Even though probably U.S. attention on Afghanistan was at its lowest in 2019, the U.S. dropped more bombs in Afghanistan in 2019 than in any previous year of the war, and that was having incredible civilian tolls. And that not only created space for ordinary civilians to just really desire this war to be over, but among some, it also helped the Taliban gain recruits. Some of its most recent recruits were people who lost family members and loved ones in that very intense scale and pace of bombing.

KHALID: So, Azmat, what explains why a war that you say was lost long ago has continued on for so long? You know, even recent polling has shown this month that a majority of Americans feel like the Afghan war was not worth fighting.
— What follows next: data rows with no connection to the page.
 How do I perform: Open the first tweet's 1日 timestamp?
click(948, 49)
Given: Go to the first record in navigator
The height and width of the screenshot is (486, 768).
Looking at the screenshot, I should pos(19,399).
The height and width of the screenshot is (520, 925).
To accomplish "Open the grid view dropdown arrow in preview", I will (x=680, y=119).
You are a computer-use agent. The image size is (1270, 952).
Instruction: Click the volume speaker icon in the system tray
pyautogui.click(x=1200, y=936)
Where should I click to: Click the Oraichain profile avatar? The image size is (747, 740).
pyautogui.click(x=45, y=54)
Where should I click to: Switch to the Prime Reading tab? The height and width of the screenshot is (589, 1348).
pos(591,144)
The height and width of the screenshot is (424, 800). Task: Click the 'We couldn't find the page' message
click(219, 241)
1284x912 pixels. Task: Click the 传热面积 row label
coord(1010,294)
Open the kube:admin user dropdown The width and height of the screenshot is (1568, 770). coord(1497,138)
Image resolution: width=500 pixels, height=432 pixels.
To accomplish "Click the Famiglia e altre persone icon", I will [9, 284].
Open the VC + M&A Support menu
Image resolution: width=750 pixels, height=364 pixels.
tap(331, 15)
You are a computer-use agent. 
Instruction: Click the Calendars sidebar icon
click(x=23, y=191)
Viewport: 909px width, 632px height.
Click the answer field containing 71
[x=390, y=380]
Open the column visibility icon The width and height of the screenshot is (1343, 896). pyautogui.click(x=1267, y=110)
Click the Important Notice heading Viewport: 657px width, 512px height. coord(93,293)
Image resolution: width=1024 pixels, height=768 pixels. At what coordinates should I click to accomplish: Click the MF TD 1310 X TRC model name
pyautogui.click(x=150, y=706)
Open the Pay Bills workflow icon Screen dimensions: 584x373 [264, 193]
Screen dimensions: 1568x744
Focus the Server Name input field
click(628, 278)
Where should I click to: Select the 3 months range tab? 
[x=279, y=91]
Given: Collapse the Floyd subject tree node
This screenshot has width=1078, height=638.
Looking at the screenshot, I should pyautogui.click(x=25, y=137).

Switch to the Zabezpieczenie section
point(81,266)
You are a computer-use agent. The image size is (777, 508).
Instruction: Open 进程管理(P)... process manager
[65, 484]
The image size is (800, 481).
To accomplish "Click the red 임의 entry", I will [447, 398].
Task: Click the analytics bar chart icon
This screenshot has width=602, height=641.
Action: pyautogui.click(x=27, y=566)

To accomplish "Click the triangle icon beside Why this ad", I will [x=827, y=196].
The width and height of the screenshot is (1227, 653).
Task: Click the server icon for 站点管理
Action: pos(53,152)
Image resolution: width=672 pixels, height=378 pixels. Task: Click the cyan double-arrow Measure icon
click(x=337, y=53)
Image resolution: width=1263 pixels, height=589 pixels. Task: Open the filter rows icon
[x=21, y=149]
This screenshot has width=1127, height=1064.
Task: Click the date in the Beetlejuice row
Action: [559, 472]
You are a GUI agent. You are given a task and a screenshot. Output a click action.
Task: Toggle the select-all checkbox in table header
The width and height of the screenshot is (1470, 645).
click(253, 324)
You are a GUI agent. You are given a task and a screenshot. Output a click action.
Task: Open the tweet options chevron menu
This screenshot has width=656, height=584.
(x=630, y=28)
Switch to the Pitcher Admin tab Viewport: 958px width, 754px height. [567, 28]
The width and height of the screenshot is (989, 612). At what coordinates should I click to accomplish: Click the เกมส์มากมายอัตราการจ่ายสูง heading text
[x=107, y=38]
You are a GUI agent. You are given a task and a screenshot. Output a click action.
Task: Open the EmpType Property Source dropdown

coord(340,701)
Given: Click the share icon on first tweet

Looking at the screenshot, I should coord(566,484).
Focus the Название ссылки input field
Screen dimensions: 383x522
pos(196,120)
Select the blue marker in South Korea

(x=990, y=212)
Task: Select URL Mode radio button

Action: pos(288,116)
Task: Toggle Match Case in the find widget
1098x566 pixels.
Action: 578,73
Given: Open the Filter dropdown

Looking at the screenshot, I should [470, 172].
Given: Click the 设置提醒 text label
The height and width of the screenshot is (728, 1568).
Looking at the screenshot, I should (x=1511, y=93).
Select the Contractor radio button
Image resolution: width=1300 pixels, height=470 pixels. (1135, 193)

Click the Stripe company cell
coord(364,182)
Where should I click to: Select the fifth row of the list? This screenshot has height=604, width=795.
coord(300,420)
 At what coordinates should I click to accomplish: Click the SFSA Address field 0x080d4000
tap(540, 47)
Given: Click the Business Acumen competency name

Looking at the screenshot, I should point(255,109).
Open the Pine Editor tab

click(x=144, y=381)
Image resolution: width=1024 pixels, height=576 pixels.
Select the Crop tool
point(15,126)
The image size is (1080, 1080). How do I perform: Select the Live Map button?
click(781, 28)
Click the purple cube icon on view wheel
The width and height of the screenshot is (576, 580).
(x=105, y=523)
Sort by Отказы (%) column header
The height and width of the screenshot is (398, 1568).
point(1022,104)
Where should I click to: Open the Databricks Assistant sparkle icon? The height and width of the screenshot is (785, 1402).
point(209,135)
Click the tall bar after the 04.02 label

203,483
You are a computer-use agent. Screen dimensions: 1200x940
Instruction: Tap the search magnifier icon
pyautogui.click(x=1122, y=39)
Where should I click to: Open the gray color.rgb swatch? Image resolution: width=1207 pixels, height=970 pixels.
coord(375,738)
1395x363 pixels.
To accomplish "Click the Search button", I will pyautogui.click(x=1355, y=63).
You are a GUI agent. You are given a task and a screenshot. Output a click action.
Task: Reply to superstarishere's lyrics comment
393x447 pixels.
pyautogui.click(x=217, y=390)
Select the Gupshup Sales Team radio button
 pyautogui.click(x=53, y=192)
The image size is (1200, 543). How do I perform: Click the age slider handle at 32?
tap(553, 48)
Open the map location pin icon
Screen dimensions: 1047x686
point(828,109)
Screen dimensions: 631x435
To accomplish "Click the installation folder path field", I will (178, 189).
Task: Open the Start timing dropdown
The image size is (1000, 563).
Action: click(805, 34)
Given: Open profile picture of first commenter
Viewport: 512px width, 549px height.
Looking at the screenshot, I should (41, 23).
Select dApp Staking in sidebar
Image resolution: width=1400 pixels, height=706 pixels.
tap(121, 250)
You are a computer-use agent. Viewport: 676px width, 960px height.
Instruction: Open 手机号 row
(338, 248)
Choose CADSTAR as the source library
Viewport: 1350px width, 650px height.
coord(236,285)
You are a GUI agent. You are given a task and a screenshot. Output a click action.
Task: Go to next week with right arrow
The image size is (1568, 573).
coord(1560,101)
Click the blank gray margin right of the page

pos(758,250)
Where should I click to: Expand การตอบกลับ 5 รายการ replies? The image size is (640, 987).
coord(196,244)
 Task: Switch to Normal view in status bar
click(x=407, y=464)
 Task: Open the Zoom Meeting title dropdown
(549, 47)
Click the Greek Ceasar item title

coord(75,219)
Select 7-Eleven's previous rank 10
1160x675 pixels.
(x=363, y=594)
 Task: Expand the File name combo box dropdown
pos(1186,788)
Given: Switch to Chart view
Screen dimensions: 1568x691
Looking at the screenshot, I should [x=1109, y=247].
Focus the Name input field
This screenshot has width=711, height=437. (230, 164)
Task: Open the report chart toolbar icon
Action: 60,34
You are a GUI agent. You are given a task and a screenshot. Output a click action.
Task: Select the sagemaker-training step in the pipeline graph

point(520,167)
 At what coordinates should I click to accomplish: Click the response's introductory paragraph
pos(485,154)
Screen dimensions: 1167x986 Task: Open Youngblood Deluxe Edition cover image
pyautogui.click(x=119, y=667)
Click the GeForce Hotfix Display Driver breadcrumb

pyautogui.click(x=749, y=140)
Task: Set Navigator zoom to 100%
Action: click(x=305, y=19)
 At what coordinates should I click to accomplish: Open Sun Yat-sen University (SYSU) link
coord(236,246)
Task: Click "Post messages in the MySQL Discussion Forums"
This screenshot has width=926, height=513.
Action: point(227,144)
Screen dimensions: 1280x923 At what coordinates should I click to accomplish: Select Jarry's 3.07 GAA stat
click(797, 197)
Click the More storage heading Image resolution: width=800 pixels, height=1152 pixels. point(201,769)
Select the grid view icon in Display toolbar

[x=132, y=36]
KHAN: Everyone knows that there are going to be political costs to withdrawing from Afghanistan. And I think really it was, you know, the Obama administration that kind of chose this middle ground. Let's scale back sending combat troops. And instead, let's really focus more on air power. And what that means is that, you know, this war now recedes from the American spotlight because when there are fewer American soldiers on the ground, you know, the American public doesn't really care. Unless American soldiers are dying, the American public does not follow its wars very closely. And so when you shift to that air war, you can continue this war at record pace, and yet the American public is less aware of it than ever before. And I think that's a large part of how so many were so caught off guard and felt so wronged in the sort of chaos unfolding in Kabul right now.

KHALID: That's Azmat Khan. She's an investigative reporter who writes for The New York Times Magazine. Azmat, thank you so much for speaking with us.